Terimakasih Ema

8.8K 2.3K 755
                                    

Tanjung tersenyum miris saat menutup pagar rumahnya, Ema menepuk pundak Tanjung seolah mengatakan pada pemuda itu 'Tidak apa-apa, percayalah' lalu tersenyum cantik, sungguh Ema tahu Tanjung tidak butuh apa-apa selain dukungan sekarang ini.

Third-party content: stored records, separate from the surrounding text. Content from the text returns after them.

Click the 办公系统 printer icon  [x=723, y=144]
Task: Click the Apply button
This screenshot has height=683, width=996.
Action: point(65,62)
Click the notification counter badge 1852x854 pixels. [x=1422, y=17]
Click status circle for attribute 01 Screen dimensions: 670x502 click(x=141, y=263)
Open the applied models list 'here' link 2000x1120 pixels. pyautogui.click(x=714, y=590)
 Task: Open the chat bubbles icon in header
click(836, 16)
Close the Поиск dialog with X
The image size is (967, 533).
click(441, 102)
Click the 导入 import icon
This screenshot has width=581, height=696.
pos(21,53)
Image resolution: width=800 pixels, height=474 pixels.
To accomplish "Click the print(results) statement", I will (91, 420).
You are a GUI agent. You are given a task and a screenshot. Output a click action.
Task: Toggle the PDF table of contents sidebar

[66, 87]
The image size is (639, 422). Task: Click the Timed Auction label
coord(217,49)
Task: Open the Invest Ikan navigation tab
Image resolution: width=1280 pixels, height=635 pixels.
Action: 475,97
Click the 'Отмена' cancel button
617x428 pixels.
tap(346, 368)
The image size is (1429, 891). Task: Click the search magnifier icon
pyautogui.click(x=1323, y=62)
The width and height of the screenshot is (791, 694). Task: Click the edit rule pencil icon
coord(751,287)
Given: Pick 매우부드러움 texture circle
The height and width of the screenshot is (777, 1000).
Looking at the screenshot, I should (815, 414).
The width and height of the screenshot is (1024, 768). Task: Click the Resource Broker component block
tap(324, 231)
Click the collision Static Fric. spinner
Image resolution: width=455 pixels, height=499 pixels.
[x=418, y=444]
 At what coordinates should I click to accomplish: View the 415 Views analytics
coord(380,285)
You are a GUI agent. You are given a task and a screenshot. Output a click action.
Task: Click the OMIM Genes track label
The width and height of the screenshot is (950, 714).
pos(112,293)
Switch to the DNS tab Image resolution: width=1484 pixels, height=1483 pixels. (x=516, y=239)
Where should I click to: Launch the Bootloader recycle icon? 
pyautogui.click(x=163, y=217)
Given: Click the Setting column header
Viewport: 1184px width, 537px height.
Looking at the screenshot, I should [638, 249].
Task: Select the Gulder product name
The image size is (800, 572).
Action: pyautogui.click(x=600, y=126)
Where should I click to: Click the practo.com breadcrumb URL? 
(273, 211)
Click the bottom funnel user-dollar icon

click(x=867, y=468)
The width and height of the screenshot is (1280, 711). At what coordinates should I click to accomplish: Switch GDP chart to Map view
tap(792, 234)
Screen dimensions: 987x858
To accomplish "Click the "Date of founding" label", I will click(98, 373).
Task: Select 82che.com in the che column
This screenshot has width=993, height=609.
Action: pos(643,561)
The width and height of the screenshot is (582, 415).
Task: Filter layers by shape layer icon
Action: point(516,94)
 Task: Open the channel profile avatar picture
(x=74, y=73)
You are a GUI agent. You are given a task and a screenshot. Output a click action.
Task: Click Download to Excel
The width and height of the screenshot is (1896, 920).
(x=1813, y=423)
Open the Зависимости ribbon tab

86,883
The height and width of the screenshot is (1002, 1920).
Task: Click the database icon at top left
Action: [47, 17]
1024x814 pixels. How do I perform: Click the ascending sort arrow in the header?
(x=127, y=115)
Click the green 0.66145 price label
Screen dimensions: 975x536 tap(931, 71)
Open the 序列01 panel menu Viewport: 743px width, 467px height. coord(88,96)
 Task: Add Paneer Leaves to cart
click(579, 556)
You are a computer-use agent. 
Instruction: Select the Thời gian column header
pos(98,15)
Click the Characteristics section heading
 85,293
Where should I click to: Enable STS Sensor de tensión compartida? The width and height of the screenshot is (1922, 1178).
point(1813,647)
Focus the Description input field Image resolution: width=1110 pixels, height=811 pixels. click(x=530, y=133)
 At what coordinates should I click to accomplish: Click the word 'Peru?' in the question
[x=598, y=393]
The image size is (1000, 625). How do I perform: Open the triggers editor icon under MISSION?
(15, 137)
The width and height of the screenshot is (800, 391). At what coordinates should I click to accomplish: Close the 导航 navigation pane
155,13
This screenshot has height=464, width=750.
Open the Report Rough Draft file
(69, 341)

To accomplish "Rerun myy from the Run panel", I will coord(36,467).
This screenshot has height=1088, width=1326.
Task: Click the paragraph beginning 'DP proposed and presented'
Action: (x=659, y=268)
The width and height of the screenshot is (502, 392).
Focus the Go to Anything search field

"Kak Tanjung sanggup bawa motor, ini ga sakit?" Ema menunjuk pelipis Tanjung yang sudah di beri obat merah dan perban oleh Tari tadi.

"Bisa kok, kan yang bawa motor tangan sama kaki. Bukan kepala" Ujar Tanjung yang cukup membuat Ema terkekeh, sempat-sempatnya Tanjung mengeluarkan candaannya.

Tanjung dan Ema sudah berada di jalan boulevard berhenti di lampu merah pertigaan dengan jalan AP Pettarani, sekarang sudah magrib jam pulang kantor hingga Tanjung harus bersabar menyusuri macetnya kota Makassar kala petang seperti ini.

"Mau di anter sampai mana Em?" Tanya Tanjung.

"Kak Tanjung mau anterin Ema sampai mana emang?" Ema balik bertanya.

"Ga tau, terserah Ema sih"

"Ya udah, Ema mau ke tempat kak Tanjung aja. Mau nemenin, kalau Ema pulang nanti kepikiran"

Gluk!

"Di kosan gak ada cewek loh Em, lagian di dalam kosan berdua dosa" Tanjung menasehati namun setan di dalam hati sudah berselebrasi.

"Emang di dalam kos kak Tanjung Ema mau ngapain? Cuma mau nemenin doang. Ema tahu kak Tanjung lagi ga stabil sekarang, soal temen nanti telpon Lucas, lagian ada Damar sebelah kamar kak Tanjung. Ya gak berdua-dua juga kak" Bantah Ema.

"Ijinnya gimana? Kalau di cariin mama Ema gimana?" Cecar Tanjung.

"Gampang nanti, sekarang kak Tanjung jalan. Udah lampunya ijo" Ema menunjuk lampu jalan yang sudah menunjukkan tanda berjalan.

Tanjung melesatkan pelan motornya bersama dengan lengan Ema yang melingkar sempurna di perutnya, Tanjung merasakan kepala Ema di sandarkan di punggungnya. Entah apa gumaman gadis itu, Tanjung hanya sayup mendengarnya.

"Jangan sakit kak, Ema juga sakit ngeliat kak Tanjung sakit. Jangan yah?"

"Hem, apa Em?"

Ema menggeleng.

"Enggak, Kak Tanjung anget"

🏝🏝🏝

Ema fikir dialah yang paling shock melihat Tanjung seperti tadi, apalagi Tanjung pulang dengan penuh luka. Ternyata Damar lebih shock lagi darinya.

"Jadi ini kenapa? Kok bonyok sih bang? Ya ampun?" Damar membuka paksa jaket tanjung dan memeriksa beberapa memar di wajah, lengan bahkan perutnya.

"Ya bonyoklah, bang Juno gede gitu gue cimit kayak gini, dari body aja kalah" Ujar Tanjung seolah perkelahiannya dengan kakak iparnya memang tidak sebanding.

"Makanya jangan sok berantem" Damar melirik Ema "Ema liat bang Tanjung berantem?"

Ema mengangguk mengiyakan.

"Gue yang bonyok Ema yang nangis masa. Hehe" Sela Tanjung.

"Seneng lo bang? Hah? Ck ck" Damar memijat keningnya, kasihan juga ternyata kelamaan menjomblo di khawatirkan sedikit saja sudah senang bukan kepalang seperti seniornya ini.

"HUAAAAAA ABANG WILLIAM, ARE YOU OKAY?" Lucas berlari masuk setengah meraung, memeluk singkat Tanjung lalu terduduk di dekatnya.

"Siapa yang menyakiti mu seperti ini bang? Siapa? Tahukah dia kekerasan itu hanya sebuah alat untuk menjadikan penggunanya sampah?"